"fsalehi " <firstname.lastname@example.org> wrote in message <email@example.com>... > spasmous <firstname.lastname@example.org> wrote in message <email@example.com>... > > On Aug 30, 12:34 am, "fsalehi " <fsal...@gmail.com> wrote: > > > I have a problem with 'lsqnonlin' function in matlab. I used it to optimizing this function: > > > > > > objfun = @(z) y - ( z(5).*exp(-z(1).*(t-z(7)).^2).*cos(2*pi.*z(2).*(t-z(7))+z(3)) + z(6).*exp(-z(1).*(t-z(8)).^2).*cos(2*pi.*z(2).*(t-z(8))+z(4)) ); > > > > > > % y is my signal and I optimize a guassian pulse function for Model Base Estimation > > > > > > options = optimset(options, 'MaxFunEvals', 10000, 'TolX', 1e-3, 'TolFun', 1e-2, 'MaxIter', 800, 'LargeScale', 'on', 'LevenbergMarquardt', 'on', 'DiffMaxChange', 1e-7, 'DiffMinChange', 1e-10, 'Display', 'off', 'Diagnostics', 'off'); > > > > > > > i would try Display 'iter' to see what is happening. TolFun seems kind > > of large and DiffMaxChange kind of small. Aslo I'm not sure > > LargeScale, LevMarq and bound constraints are all compatible either. > > I'm not sure too. but I dont know what setting I should use?

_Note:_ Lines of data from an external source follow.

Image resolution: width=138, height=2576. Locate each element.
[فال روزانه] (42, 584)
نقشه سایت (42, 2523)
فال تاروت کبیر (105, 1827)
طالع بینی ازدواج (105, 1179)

Regarding the LargeScale and LevenbergMarquardt settings, lsqnonlin will run the LargeScale (a.k.a. trust-region-reflective) algorithm since the parameters are constrained by bounds. This is not an issue.
I agree about the DiffMaxChange being too small. When your parameter (alpha) is on the scale of 1e13, then a difference of 1e-7 will be far too small to get an accurate finite-difference derivative estimate. What might be happening is that the derivative estimate for the first parameter may appear flat:
>> (1e13+1e-7) - 1e13 ans =
Try scaling the alpha parameter to be the same scale as the other parameters. Unfortunately, DiffMaxChange and DiffMinChange are one-size fits all options so increasing DiffMaxChange to a larger value may negatively affect your other parameters.